Luigi Glombard

Personal information
- Date of birth: 21 August 1984 (age 41)
- Place of birth: Montreuil-sous-Bois, France
- Height: 1.79 m (5 ft 10+1⁄2 in)
- Position: Striker

Senior career*
- Years: Team / Apps / (Gls)
- 2002–2006: Nantes / 29 / (2)
- 2006–2007: Cardiff City / 6 / (0)
- 2007: → Leicester City (loan) / 1 / (0)
- 2007: → Oldham Athletic (loan) / 8 / (1)
- 2007–2008: Grenoble / 30 / (4)
- 2008–2009: Niort / 26 / (5)
- 2010–2014: Niort / 130 / (23)
- 2014–2015: Orléans / 33 / (3)
- 2015–2017: Les Herbiers / 42 / (1)

International career
- 2002–2003: France U18 / 11 / (0)

= Luigi Glombard =

French footballer (born 1984)

Luigi Glombard (born 21 August 1984) is a French professional footballer who plays as a striker.
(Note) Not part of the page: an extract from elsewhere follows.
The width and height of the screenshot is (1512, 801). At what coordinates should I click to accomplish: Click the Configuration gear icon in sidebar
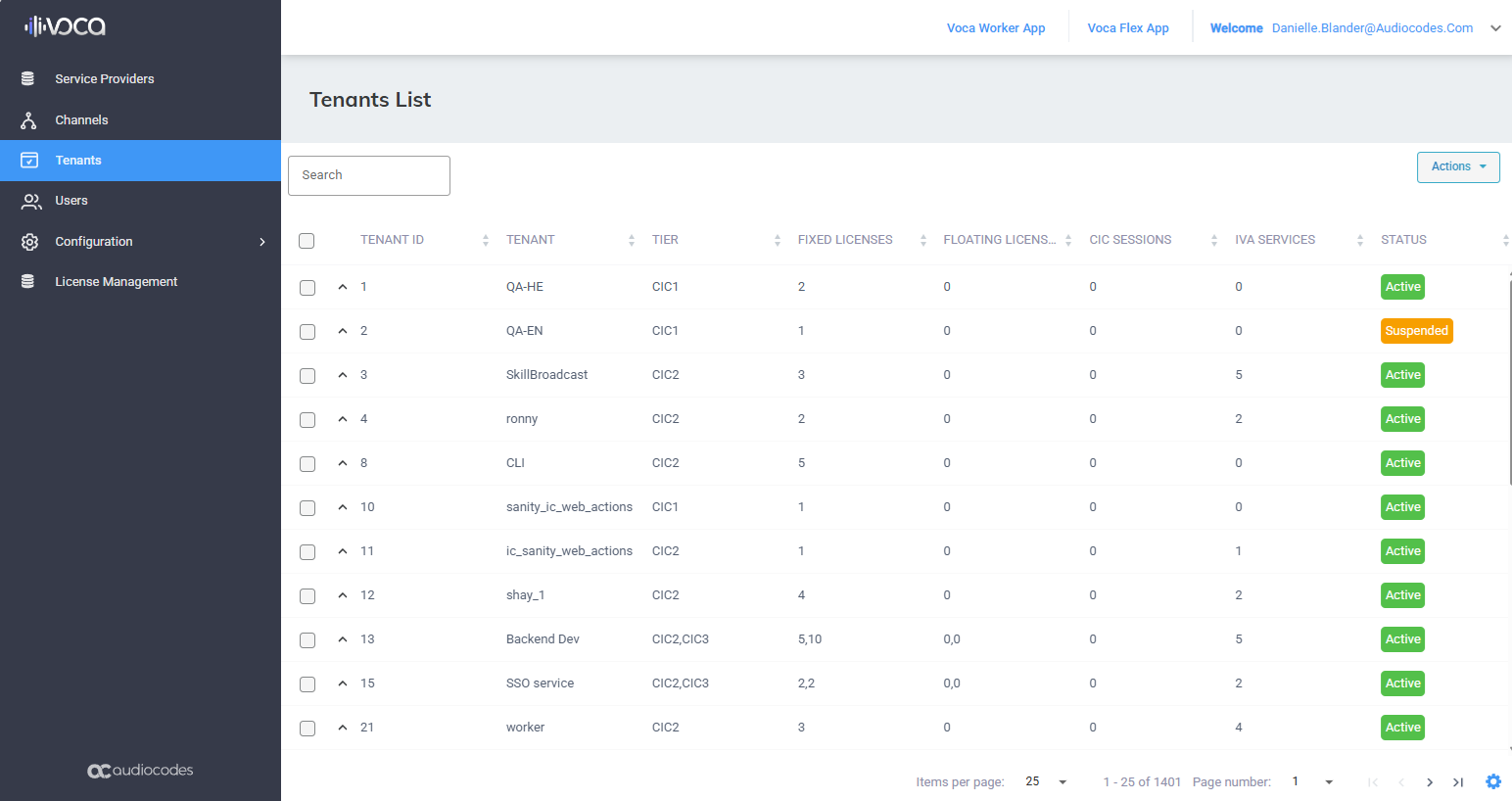pos(29,242)
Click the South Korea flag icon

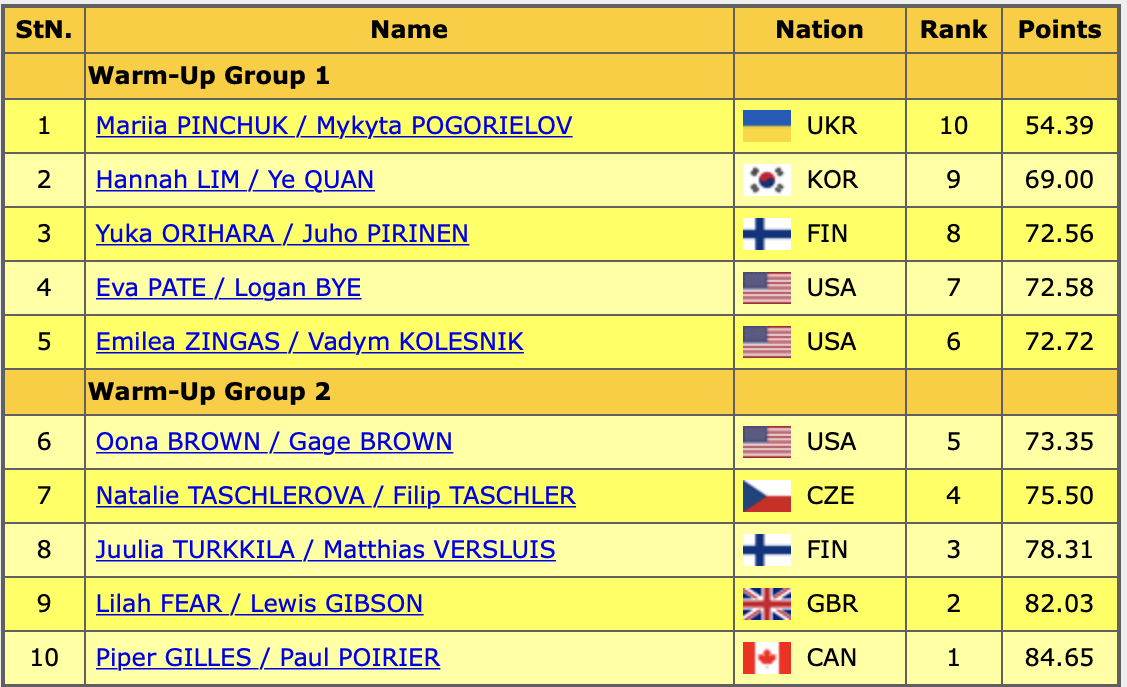click(x=767, y=180)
He was most recently contracted to Les Herbiers.

==Club career==

Glombard joined the Nantes academy in 2000 and made his senior debut in 2002. He joined Cardiff City in the summer of 2006 but moved on transfer deadline day to Leicester City for an initial one-month loan, subject to Football League paperwork.
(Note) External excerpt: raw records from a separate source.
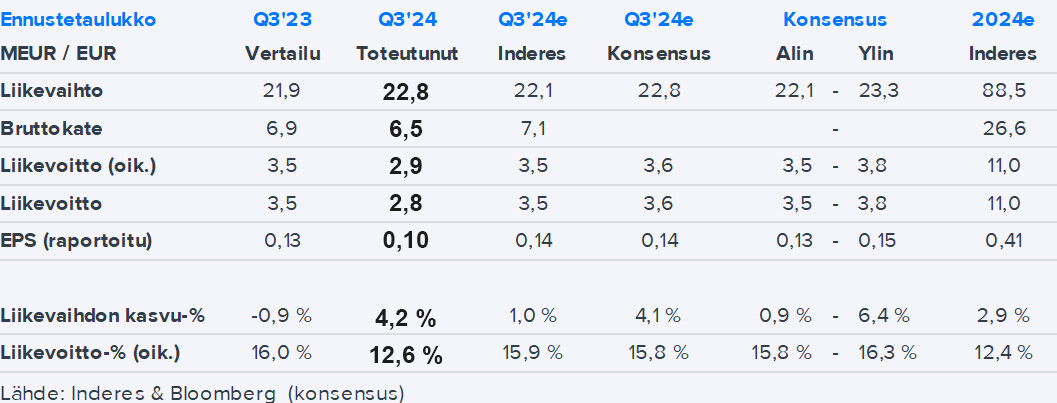Select the Q3'23 column header
Viewport: 1057px width, 403px height.
coord(282,20)
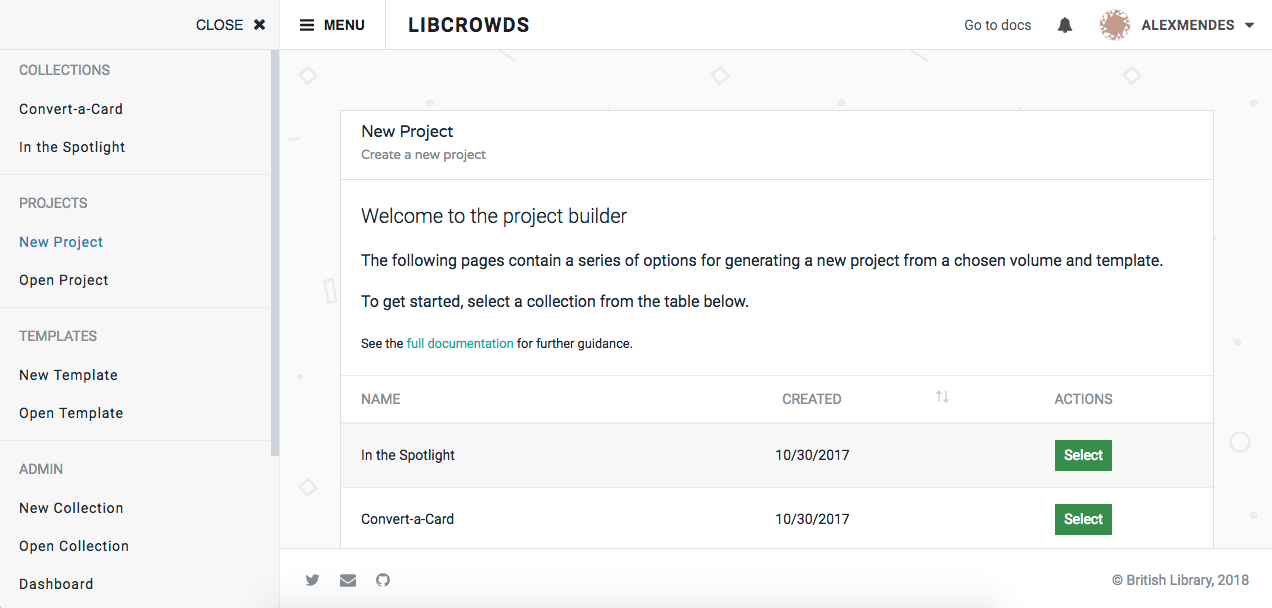Expand the NAME column header
Viewport: 1272px width, 608px height.
(x=381, y=398)
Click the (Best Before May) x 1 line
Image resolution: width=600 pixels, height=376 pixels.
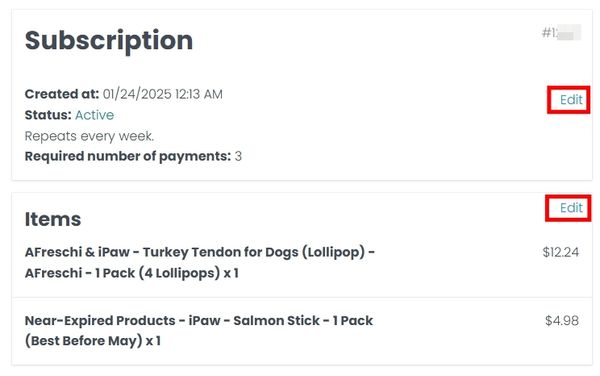coord(93,340)
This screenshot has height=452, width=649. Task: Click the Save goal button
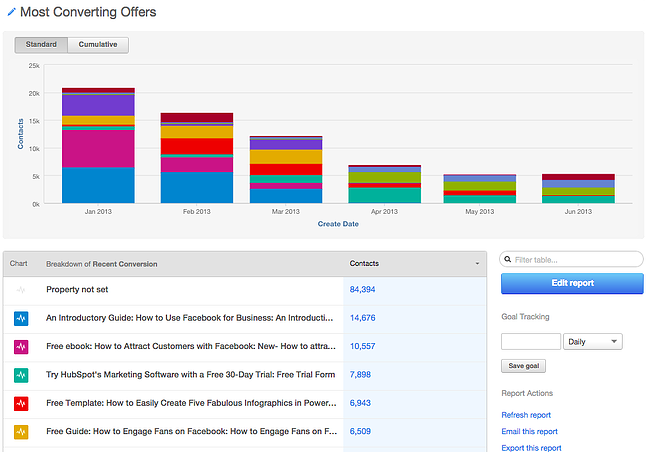(x=525, y=366)
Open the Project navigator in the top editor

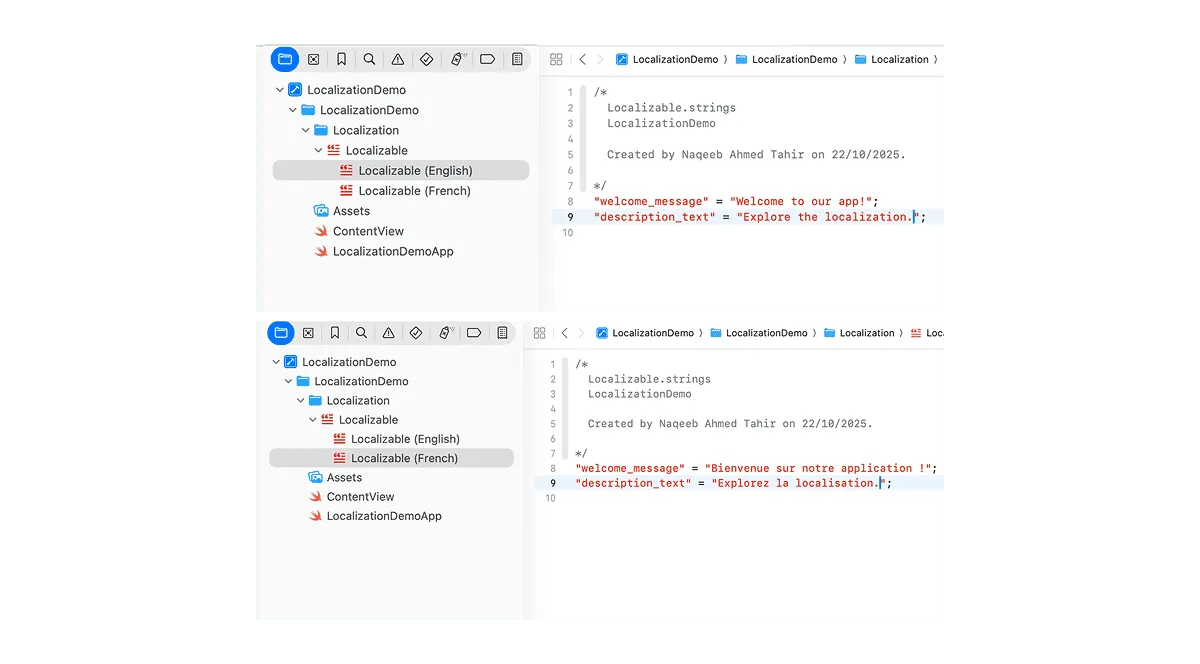coord(284,59)

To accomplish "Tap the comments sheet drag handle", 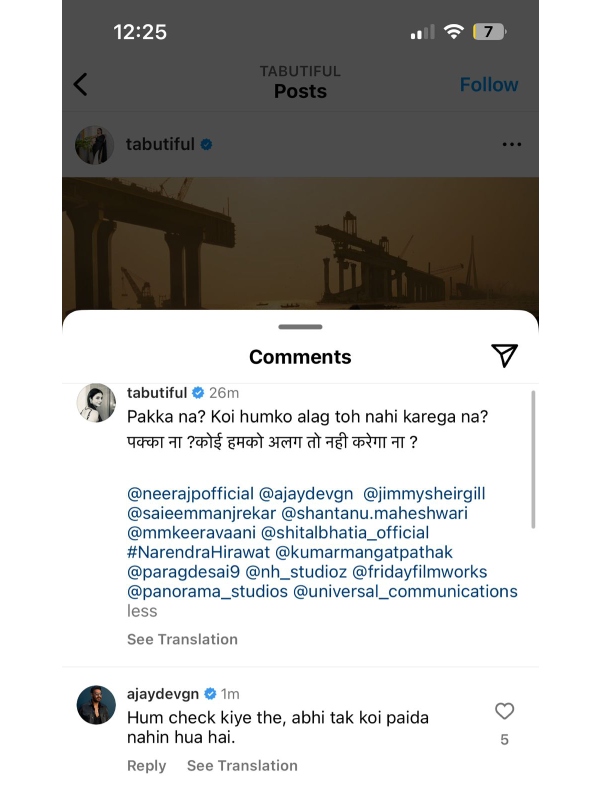I will click(x=300, y=326).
He made his Leicester City debut coming on as a sub in the 2nd half against Ipswich Town, but never made another appearance and returned to Cardiff on 27 February 2007. A loan spell at Oldham Athletic then materialised with Glombard scoring once against Bradford in three starts for the Latics. In May 2007 Glombard was released from Cardiff City and went on to sign for Grenoble Foot 38, spending one year at the club before joining Chamois Niortais in 2008. He scored five goals in his first season in Niort, but left the club after they were relegated to the Championnat de France amateur in 2009. On 5 January 2010, he re-signed for the club, and scored on his second debut for the team, netting the second goal in the 2–0 win over Genets Anglet.

==International career==

Glombard has represented France at under-17 level, competing in the 2001 Under-17 World Championships, playing alongside the likes of Anthony Le Tallec and Florent Sinama Pongolle.